— Task to complete —
The answer must consist solely of the lines from the one containing "Task: Select 事件触发器 in the sidebar" through the last line of the records, set down exactly and without any pictures.

-- Records for this exercise follows --

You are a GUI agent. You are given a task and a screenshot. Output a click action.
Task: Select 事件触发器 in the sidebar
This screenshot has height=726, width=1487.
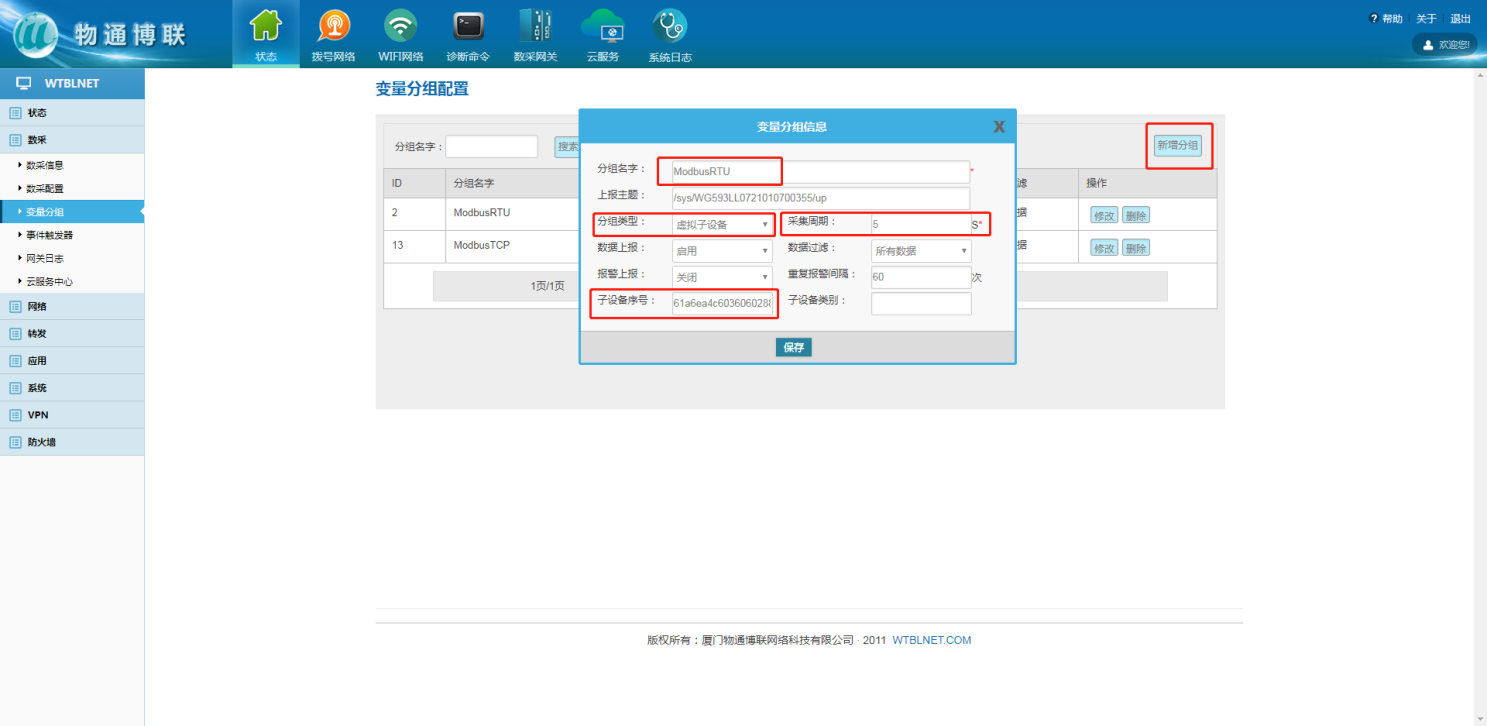tap(49, 235)
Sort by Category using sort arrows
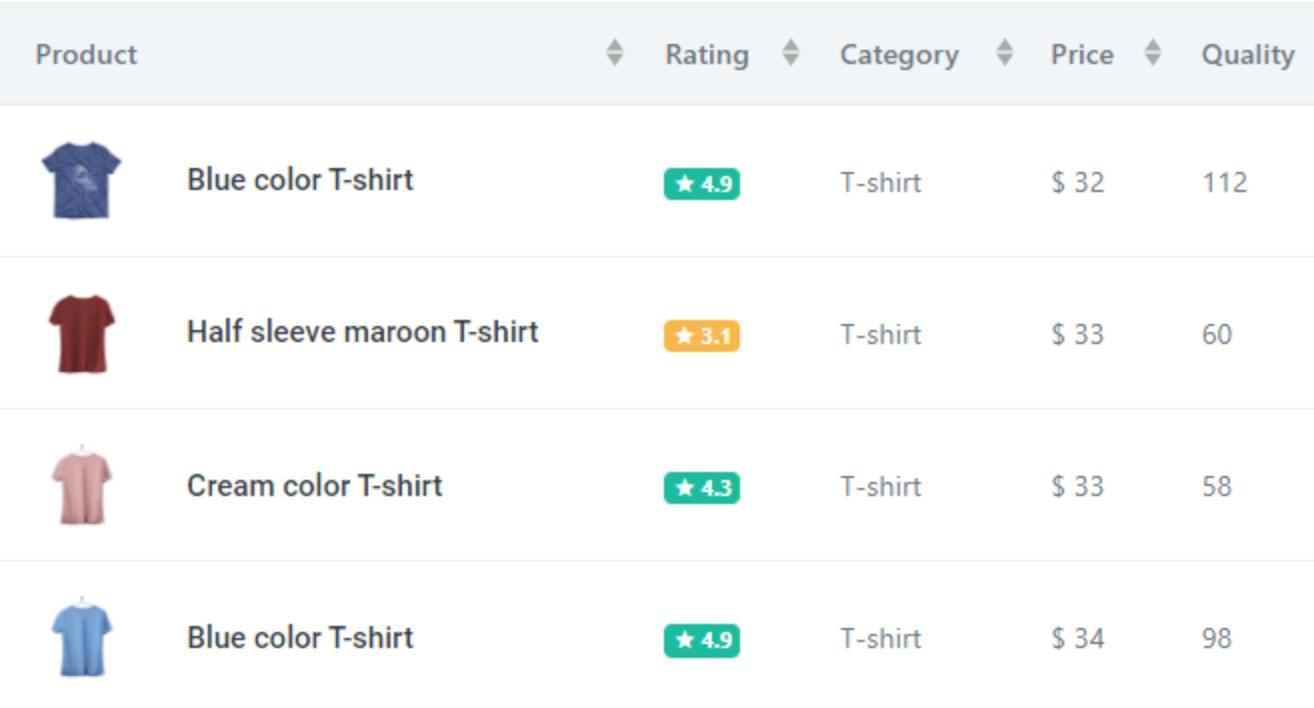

-- Records for this exercise concluded --

— Problem solution —
Task: Select 事件触发器 in the sidebar
This screenshot has height=726, width=1487.
tap(49, 235)
Sort by Category using sort arrows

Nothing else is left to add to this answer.